Motion-Guided Dual-Camera Tracker for Endoscope Tracking and Motion Analysis in a Mechanical Gastric Simulator

Yuelin Zhang,Kim Yan,Chun Ping Lam,Chengyu Fang,Wenxuan Xie,Yufu Qiu,Raymond Shing-Yan Tang,Shing Shin Cheng
2024-09-17
Abstract:Flexible endoscope motion tracking and analysis in mechanical simulators have proven useful for endoscopy training. Common motion tracking methods based on electromagnetic tracker are however limited by their high cost and material susceptibility. In this work, the motion-guided dual-camera vision tracker is proposed to provide robust and accurate tracking of the endoscope tip's 3D position. The tracker addresses several unique challenges of tracking flexible endoscope tip inside a dynamic, life-sized mechanical simulator. To address the appearance variation and keep dual-camera tracking consistency, the cross-camera mutual template strategy (CMT) is proposed by introducing dynamic transient mutual templates. To alleviate large occlusion and light-induced distortion, the Mamba-based motion-guided prediction head (MMH) is presented to aggregate historical motion with visual tracking. The proposed tracker achieves superior performance against state-of-the-art vision trackers, achieving 42% and 72% improvements against the second-best method in average error and maximum error. Further motion analysis involving novice and expert endoscopists also shows that the tip 3D motion provided by the proposed tracker enables more reliable motion analysis and more substantial differentiation between different expertise levels, compared with other trackers.
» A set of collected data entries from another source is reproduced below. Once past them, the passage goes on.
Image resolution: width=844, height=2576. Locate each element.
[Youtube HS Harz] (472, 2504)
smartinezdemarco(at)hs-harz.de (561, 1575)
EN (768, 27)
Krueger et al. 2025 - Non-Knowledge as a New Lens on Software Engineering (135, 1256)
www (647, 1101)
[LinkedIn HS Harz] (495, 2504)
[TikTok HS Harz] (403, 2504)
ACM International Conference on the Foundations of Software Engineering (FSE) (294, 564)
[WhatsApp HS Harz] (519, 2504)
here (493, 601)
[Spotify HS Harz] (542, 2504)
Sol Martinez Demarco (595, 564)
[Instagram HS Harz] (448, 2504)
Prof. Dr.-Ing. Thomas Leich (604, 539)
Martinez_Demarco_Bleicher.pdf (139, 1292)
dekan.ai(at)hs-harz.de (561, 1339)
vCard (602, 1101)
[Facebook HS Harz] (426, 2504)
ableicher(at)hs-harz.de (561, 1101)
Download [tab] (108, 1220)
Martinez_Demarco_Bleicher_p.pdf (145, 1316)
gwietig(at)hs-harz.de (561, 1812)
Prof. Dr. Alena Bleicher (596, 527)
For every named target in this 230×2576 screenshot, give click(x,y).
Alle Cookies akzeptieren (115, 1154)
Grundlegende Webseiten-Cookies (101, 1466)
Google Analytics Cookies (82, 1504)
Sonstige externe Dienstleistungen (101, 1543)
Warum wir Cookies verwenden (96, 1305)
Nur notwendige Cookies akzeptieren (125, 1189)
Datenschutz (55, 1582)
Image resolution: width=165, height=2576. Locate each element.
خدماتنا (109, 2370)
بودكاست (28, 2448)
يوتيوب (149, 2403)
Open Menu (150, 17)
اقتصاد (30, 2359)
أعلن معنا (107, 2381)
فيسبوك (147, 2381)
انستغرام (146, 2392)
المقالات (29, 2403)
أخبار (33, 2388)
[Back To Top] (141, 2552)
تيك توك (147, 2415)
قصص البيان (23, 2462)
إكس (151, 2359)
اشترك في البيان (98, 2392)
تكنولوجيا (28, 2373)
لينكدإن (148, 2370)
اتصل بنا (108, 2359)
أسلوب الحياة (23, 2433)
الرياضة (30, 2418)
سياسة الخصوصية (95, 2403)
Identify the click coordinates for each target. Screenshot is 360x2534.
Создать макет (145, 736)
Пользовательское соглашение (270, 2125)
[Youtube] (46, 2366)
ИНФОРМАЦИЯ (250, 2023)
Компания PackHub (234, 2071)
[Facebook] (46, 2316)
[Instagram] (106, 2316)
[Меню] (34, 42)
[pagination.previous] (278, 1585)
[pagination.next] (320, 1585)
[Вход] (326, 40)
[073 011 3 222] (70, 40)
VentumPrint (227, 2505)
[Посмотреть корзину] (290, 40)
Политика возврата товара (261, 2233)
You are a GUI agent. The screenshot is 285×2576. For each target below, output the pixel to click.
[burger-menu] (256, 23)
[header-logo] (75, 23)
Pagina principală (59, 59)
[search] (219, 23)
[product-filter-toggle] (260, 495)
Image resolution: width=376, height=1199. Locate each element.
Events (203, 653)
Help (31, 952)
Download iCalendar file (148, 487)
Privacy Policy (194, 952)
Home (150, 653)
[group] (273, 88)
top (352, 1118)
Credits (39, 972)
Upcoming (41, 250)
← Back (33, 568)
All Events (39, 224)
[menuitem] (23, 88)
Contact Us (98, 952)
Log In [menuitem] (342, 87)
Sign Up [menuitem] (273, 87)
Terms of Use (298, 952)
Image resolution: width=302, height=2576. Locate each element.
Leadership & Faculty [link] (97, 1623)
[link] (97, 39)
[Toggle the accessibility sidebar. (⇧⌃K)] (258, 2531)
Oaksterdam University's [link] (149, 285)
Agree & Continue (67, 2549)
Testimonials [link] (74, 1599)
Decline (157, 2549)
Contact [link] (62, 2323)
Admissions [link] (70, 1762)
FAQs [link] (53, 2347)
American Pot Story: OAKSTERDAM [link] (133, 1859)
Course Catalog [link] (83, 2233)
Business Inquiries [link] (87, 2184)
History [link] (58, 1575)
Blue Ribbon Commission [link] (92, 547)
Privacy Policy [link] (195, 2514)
Computer Vision and Pattern Recognition
What problem does this paper attempt to address?
This paper aims to solve the problem of motion tracking and analysis of endoscopes in mechanical stomach simulators. Specifically, the existing methods based on electromagnetic trackers (EMT) have limitations such as high cost and susceptibility to material interference, while visual tracking methods, although having the advantages of low cost and no need for complex settings, have not been applied to the tracking of flexible endoscope operations in mechanical simulators. Therefore, this paper proposes a binocular - camera - based motion - guided visual tracker to provide robust and accurate tracking of the 3D position of the endoscope tip. This tracker is specifically optimized for the unique challenges faced when tracking the tip of a flexible endoscope in a dynamic, full - size mechanical stomach simulator, such as appearance changes, large - area occlusions, and image distortion caused by light. To address these challenges, the paper proposes two key technologies: 1. **Cross - Camera Mutual Template Strategy (CMT)**: By introducing a dynamic instantaneous mutual template, CMT can utilize the mutual information of the coupled binocular cameras between synchronous frames, thereby simplifying the tracking of target appearance fluctuations and improving the consistency of binocular tracking. 2. **Mamba - based Motion - Guided Prediction Head (MMH)**: MMH enhances the robustness of tracking by integrating historical motion information, especially in cases where the target disappears or the image is severely distorted. Experimental results show that this tracker improves by 42% and 72% respectively in terms of average error and maximum error compared to the second - best method, and shows higher reliability and discrimination in motion analysis among operators with different skill levels. In addition, this study also plans to release the code and data set after the paper is accepted, so that other researchers can reproduce and extend this work.